Dr. Iwasaki is also a Waldemar Von Zedtwitz Professor of Immunobiology, and of Molecular Cellular, and Developmental Biology at Yale University.
Antiviral Immune Defense Mechanisms
An immunology class at the University of Toronto changed Akiko Iwasaki's life. She had traveled to Canada after high school in her native Japan with hopes of becoming a mathematician or a physicist like her father.
"I knew that my potential would be greater if I left Japan," she says. Women there, she explains, are expected to marry, have children, and quit working. "I knew that wasn't for me." The undergraduate course opened up new possibilities. "I had never been taught a subject in biology that was so relevant to human health," she says. "I fell in love with immunology."
She chose to pursue a PhD project probing how vaccines made from bits of DNA elicit an immune response. Because these DNA vaccines work best when injected into muscle, scientists thought that muscle cells were crucial for alerting the immune system to the foreign proteins, or antigens, coded for by the vaccines. Wrong. In the first of a number of discoveries Iwasaki has made that both reveal fundamental biological mechanisms and point the way to advances in human health, she was among the first to show that the antigen-presenting cells were in the blood, not muscle.
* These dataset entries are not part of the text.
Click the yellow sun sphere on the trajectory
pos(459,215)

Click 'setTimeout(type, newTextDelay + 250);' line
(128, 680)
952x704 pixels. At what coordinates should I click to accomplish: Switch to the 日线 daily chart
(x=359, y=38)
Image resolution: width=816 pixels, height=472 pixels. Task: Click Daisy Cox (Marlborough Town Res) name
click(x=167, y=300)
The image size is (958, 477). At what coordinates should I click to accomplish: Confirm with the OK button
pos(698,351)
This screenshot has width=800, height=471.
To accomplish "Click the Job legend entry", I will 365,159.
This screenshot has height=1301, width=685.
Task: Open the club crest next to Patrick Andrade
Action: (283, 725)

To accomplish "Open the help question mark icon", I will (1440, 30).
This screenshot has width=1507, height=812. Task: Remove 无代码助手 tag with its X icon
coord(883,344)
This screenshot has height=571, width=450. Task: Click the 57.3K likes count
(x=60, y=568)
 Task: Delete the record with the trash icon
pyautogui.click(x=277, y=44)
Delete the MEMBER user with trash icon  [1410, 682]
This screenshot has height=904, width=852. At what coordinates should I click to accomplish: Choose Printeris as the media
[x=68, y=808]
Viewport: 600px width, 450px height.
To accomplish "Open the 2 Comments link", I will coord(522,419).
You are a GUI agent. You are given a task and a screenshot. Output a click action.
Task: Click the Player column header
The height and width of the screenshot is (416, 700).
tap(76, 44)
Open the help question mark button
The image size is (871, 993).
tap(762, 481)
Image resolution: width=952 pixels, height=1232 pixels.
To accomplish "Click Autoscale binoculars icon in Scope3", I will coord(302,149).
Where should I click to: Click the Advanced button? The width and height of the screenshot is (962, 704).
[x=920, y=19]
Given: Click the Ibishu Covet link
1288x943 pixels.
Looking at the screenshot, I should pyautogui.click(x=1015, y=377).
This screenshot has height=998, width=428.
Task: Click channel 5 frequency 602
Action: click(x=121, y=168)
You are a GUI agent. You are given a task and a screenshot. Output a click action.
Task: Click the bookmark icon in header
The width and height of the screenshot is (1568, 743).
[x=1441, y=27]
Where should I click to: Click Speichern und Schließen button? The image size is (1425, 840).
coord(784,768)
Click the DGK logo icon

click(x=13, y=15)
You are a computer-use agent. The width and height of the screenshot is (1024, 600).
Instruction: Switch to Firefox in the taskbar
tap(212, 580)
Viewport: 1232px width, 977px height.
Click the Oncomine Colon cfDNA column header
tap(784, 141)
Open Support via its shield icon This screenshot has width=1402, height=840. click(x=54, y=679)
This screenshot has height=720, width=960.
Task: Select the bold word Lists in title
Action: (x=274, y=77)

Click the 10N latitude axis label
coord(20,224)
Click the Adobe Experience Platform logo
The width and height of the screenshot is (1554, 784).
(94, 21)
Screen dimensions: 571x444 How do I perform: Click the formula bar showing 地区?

She upended the view of DNA vaccines. "It did cause a big stir," she recalls.
Iwasaki then turned her attention to the front lines of the battleground between people and pathogens—the mucosal surfaces that line the gut and genital tract, where many viruses and bacteria gain entry. As a postdoctoral fellow at the National Institutes of Health, she painstakingly extracted dendritic cells from lymph nodes called Peyer's patches in the mouse gut and discovered that dendritic cells send signals that tell the immune system whether incoming antigens are benign like food or dangerous like Salmonella bacteria. Once she started her own lab at Yale University in 2000, she focused on the genital mucosa, about which hardly anything was known, and continued to break new ground.
Iwasaki focused on the crucial role of dendritic cells in recognizing viral invaders. She identified receptors on those cells that recognize viruses and discovered the importance of autophagy (a process in which cells destroy unwanted material inside themselves) in how dendritic cells respond to pathogens. She also realized that some standard vaccines have a serious limitation. Yes, they can prod the immune system to make antibodies and to prepare T cells that attack invaders in the blood. Unfortunately, however, the T cells don't migrate to the genital tract, creating an ideal environment for opportunistic viruses like herpes simplex virus that can easily gain entry and cause infection. "We came to realize T cells must be present in the mucosa to protect the host," Iwasaki says.
So she devised a new strategy to create that crucial first line of defense. First, prime the immune system with a standard vaccine. Then apply a cell-attracting chemical, or chemokine, to the genital tract to pull T cells into the area. "Simply doing that once recruits the T cells, and somewhat miraculously, the T cells stay," she says.
This "prime-and-pull" approach prevents genital herpes in mice and cures them of the disease. "We are great mouse doctors," Iwasaki laughs. She is collaborating with several companies on preventive and therapeutic vaccines for genital herpes that will work in humans. And she's planning to test prime-and-pull vaccination against HIV, where infection happens too quickly for T cells circulating in the blood to subdue the virus. "We're hoping to set up the defense right at the border," says Iwasaki.